>>>

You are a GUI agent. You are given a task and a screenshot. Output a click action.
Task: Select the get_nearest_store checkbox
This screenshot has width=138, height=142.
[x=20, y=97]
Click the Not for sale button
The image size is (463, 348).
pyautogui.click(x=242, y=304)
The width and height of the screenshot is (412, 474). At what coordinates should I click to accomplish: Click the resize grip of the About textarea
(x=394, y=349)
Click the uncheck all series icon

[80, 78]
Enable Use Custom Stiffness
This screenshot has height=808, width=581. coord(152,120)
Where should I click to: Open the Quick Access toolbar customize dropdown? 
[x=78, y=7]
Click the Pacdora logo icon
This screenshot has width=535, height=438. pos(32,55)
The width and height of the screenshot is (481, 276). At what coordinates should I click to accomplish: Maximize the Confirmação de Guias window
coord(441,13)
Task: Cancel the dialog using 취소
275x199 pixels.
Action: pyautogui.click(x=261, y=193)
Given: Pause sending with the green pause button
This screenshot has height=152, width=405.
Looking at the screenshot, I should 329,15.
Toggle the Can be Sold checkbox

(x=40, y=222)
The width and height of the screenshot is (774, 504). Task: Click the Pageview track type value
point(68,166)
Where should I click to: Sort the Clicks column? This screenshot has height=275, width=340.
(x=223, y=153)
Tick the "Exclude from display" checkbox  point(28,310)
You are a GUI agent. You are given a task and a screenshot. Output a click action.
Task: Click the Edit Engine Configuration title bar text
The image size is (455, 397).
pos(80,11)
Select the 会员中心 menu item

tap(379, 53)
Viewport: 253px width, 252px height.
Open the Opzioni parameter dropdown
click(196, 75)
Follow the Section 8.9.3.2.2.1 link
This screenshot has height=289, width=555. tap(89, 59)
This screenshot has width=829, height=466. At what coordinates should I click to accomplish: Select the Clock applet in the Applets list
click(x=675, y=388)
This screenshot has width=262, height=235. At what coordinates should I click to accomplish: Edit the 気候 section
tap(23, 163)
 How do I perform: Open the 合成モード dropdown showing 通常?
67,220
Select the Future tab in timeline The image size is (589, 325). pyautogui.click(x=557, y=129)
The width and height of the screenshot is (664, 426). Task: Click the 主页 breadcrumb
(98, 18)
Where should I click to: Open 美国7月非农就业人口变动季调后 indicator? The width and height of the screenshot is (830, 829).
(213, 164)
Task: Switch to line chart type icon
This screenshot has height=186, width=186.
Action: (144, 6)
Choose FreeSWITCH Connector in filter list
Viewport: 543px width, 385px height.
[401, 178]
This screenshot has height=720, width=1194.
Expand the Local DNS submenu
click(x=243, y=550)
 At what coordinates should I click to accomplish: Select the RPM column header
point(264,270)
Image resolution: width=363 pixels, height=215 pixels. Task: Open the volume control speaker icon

<<<

Your objective: Above are the entries. Quote exactly the lines from the one bearing "The width and height of the screenshot is (412, 474)." through the one bearing "Viewport: 253px width, 252px height.".

Finished task:
The width and height of the screenshot is (412, 474). At what coordinates should I click to accomplish: Click the resize grip of the About textarea
(x=394, y=349)
Click the uncheck all series icon

[80, 78]
Enable Use Custom Stiffness
This screenshot has height=808, width=581. coord(152,120)
Where should I click to: Open the Quick Access toolbar customize dropdown? 
[x=78, y=7]
Click the Pacdora logo icon
This screenshot has width=535, height=438. pos(32,55)
The width and height of the screenshot is (481, 276). At what coordinates should I click to accomplish: Maximize the Confirmação de Guias window
coord(441,13)
Task: Cancel the dialog using 취소
275x199 pixels.
Action: pyautogui.click(x=261, y=193)
Given: Pause sending with the green pause button
This screenshot has height=152, width=405.
Looking at the screenshot, I should 329,15.
Toggle the Can be Sold checkbox

(x=40, y=222)
The width and height of the screenshot is (774, 504). Task: Click the Pageview track type value
point(68,166)
Where should I click to: Sort the Clicks column? This screenshot has height=275, width=340.
(x=223, y=153)
Tick the "Exclude from display" checkbox  point(28,310)
You are a GUI agent. You are given a task and a screenshot. Output a click action.
Task: Click the Edit Engine Configuration title bar text
The image size is (455, 397).
pos(80,11)
Select the 会员中心 menu item

tap(379, 53)
Viewport: 253px width, 252px height.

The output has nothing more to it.